Behaviour changed accordingly with new RFC. RFC 9112 Section 3.2.2: "When a proxy receives a request with an absolute-form of request-target, the proxy MUST ignore the received Host header field (if any) and instead replace it with the host information of the request-target. A proxy that forwards such a request MUST generate a new Host field value based on the received request-target rather than forward the received Host field value"
Also fix comments.
Parse HTTP 1.1 method and store it in `msg->h_tbl[TFW_HTTP_METHOD]`. Method will be used during http request forwarding to rebuild the request.
An ability to append values to headers was removed for HTTP2 requests as well as earlier for whole HTTP1 and HTTP2 responses. It was removed because we can't control correctness of appending accordingly to RFC. Values could be appended to headers that doesn't have comma-separated list syntax.
`curr_ptr` is not used because we expanding the last fragment of skb from pool or adding new fragment from pool as well.
TFW_HTTP_B_NEED_STRIP_LEADING_LF and TFW_HTTP_B_NEED_STRIP_LEADING_CR was used during HTTP1 request forwarding to cutoff first CR LF in skb.
AUTO_SEGS_N not changed after #1103 fix, because most of responses has large size and with this value (8) we can cover higher percentage of responses
Now we use cleanup field instead of `old_head`, cleanup also used during http1 request adjusting.
Allowed to use unknown method for headers that stored in dynamic table.
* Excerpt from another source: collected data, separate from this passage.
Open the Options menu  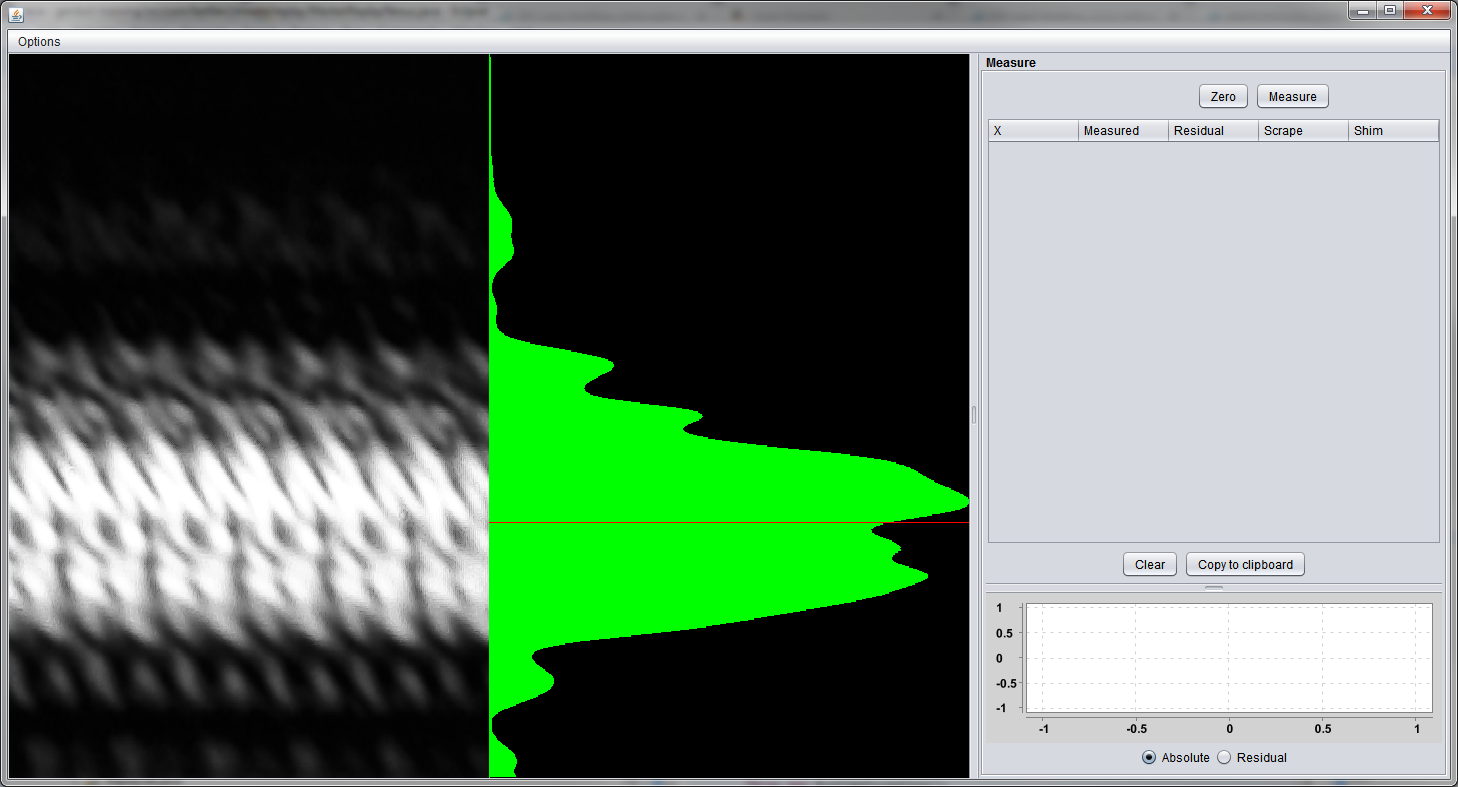(39, 42)
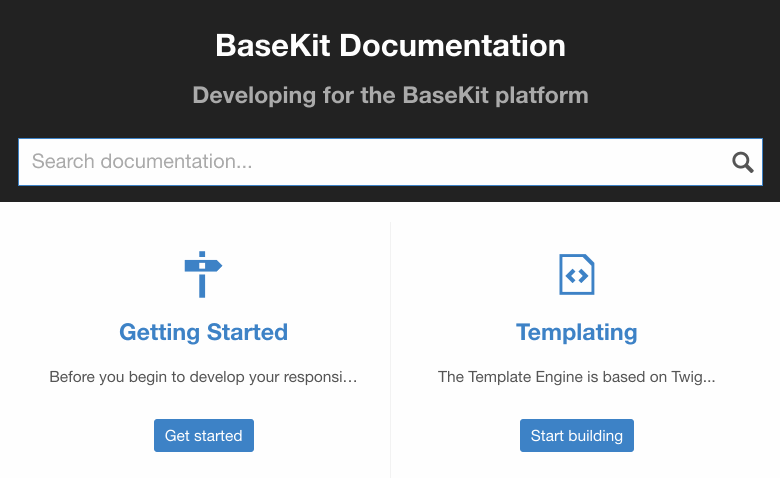This screenshot has height=478, width=780.
Task: Click the Start building button
Action: (x=577, y=436)
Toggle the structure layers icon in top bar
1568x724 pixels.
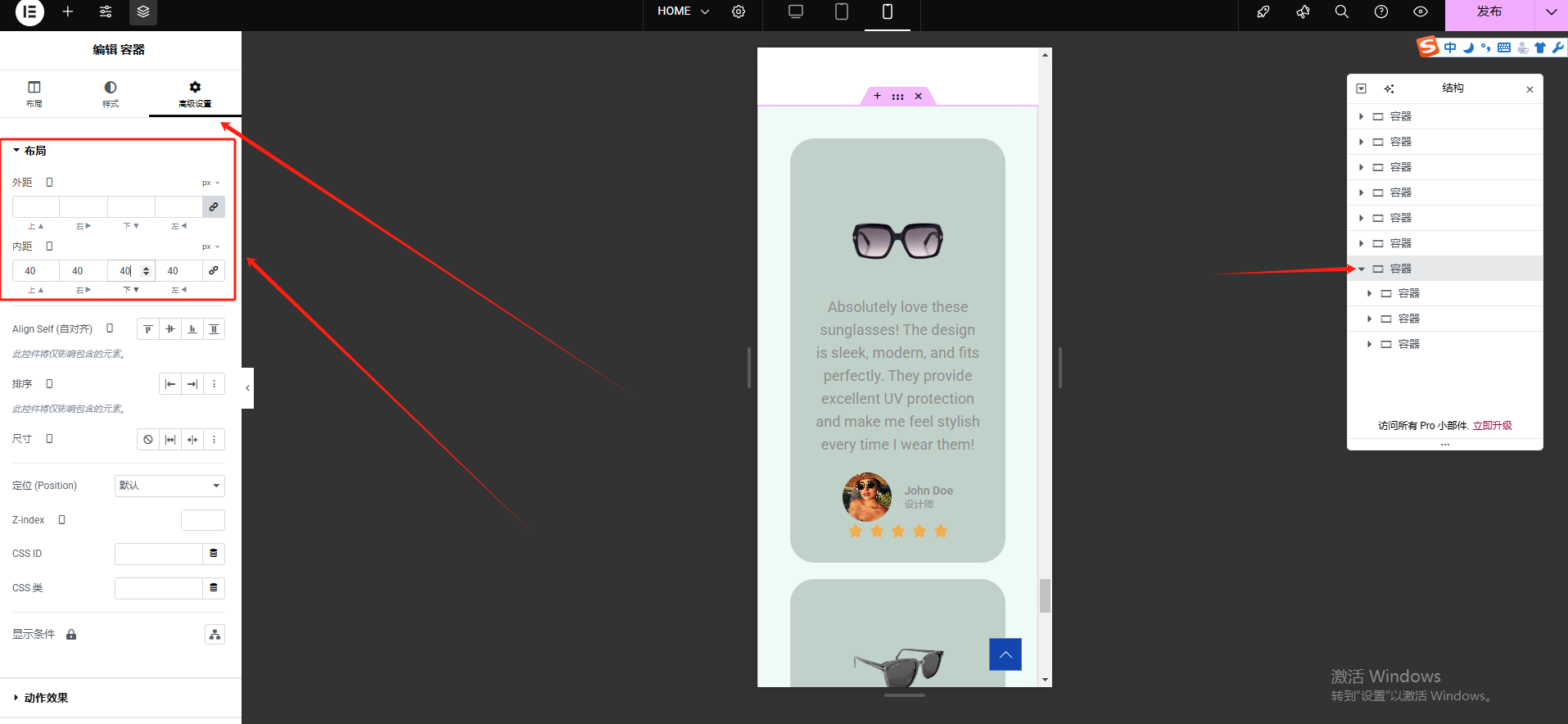click(143, 11)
Before if tempesta received such request it was dropped. Unknown method is method that processed as _TFW_HTTP_METH_UNKNOWN.
`tfw_http_add_hdr_clen()` replaced by new function `tfw_http_resp_term_add_hdr_clen()`. Now it constructs content-length header into headers table, without skb modification as it done before. The headers copies to response in the tfw_http_adjust_resp() along with other headers. `tfw_http_msg_hdr_xfrm()` - deleted, because it's un- used. Some of functions that were used only by `tfw_http_msg_hdr_xfrm()/tfw_http_msg_hdr_xfrm_str()` not deleted, because we consider them as library functions. For instance: `tfw_strcpy_comp_ext()`. `ss_skb_get_room()` could be lib function, but it's just a wrapper for `ss_skb_get_room_w_frag()`. `__hdr_is_singular()` was used during adding headers configured by administrator, but we treat adding singular RAW headers via `resp_hdr_add` as misconfiguration, there is no sense to check it for each header.
HTTP part of #1103, HTTP2 part will be implemented in separated PR.